One important edge case is when all characters appear exactly once, such as "abcd". In this situation, every character has equal frequency, so any ordering is valid. A buggy implementation might incorrectly assume stable ordering requirements. Our implementation handles this naturally because the problem explicitly allows multiple valid outputs.

Another important case is when the string contains only one distinct character, such as "aaaaaa". Some implementations accidentally introduce unnecessary sorting logic or incorrect joins. Our solution correctly counts the character once and outputs it repeated the required number of times.

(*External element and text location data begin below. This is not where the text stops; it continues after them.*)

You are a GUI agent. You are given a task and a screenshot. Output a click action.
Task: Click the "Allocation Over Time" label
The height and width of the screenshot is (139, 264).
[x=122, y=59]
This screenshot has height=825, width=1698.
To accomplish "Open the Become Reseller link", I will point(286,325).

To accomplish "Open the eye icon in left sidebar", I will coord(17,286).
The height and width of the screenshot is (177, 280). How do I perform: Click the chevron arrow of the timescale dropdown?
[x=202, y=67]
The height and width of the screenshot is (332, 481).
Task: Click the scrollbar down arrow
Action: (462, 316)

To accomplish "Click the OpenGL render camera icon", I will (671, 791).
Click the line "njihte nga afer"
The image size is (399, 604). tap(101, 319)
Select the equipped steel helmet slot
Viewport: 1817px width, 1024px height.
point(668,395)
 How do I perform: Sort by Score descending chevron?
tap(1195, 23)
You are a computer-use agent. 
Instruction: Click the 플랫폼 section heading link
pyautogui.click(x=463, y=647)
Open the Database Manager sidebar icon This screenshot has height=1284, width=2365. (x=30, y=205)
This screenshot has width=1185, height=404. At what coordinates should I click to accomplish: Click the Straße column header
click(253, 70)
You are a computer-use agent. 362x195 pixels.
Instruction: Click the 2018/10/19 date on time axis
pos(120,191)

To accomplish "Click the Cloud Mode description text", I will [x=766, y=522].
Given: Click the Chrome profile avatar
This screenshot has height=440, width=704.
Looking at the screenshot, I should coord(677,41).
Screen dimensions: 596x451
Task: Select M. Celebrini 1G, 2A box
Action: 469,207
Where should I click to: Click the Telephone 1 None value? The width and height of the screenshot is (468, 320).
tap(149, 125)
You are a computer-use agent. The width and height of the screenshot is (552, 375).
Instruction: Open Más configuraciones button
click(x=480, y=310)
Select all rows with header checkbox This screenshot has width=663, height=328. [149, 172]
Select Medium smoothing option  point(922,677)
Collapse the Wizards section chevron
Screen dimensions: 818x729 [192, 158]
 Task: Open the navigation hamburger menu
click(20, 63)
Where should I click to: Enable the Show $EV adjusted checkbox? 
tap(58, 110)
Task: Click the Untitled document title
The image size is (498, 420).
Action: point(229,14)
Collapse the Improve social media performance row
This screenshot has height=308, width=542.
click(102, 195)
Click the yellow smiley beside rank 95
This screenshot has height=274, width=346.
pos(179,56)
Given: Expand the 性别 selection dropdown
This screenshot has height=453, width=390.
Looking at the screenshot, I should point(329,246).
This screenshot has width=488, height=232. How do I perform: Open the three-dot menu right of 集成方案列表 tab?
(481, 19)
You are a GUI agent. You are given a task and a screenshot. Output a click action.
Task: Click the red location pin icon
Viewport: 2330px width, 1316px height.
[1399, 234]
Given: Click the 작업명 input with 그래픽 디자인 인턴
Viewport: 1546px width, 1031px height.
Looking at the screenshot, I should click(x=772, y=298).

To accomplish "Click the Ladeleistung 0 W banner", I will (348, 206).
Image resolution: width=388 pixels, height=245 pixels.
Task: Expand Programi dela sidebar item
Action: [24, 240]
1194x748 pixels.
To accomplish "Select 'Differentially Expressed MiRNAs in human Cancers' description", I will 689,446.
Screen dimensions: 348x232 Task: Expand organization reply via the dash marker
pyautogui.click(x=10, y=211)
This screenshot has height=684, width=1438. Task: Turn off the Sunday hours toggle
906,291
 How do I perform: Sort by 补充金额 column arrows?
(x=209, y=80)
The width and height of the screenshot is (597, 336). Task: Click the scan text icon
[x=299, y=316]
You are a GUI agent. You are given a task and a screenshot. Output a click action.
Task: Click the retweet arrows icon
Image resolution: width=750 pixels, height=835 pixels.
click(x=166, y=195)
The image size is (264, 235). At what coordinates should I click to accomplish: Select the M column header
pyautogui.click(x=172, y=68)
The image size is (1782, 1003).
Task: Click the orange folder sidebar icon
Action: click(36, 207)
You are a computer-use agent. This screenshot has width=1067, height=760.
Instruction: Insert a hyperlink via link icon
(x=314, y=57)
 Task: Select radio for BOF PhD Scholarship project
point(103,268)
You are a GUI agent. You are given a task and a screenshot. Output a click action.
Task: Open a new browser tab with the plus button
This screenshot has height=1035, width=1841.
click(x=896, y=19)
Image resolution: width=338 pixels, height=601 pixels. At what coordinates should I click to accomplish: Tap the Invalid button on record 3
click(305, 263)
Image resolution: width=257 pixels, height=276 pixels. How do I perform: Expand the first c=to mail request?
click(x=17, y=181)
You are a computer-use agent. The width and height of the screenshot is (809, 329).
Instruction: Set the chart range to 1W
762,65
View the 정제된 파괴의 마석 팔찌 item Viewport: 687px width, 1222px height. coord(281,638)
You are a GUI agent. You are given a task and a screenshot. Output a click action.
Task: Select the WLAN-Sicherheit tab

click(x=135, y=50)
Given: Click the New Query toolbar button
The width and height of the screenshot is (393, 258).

Case sensitivity is also a common source of bugs. In "Aabb", uppercase 'A' and lowercase 'a' must be treated separately. Since the frequency map uses the exact character as the key, the implementation naturally distinguishes them correctly.

A final important edge case is very large input sizes. Since the string length can reach 500,000 characters, inefficient string concatenation inside loops could become extremely slow. Both implementations avoid this problem by using efficient string-building techniques, specifically list joining in Python and strings.Builder in Go.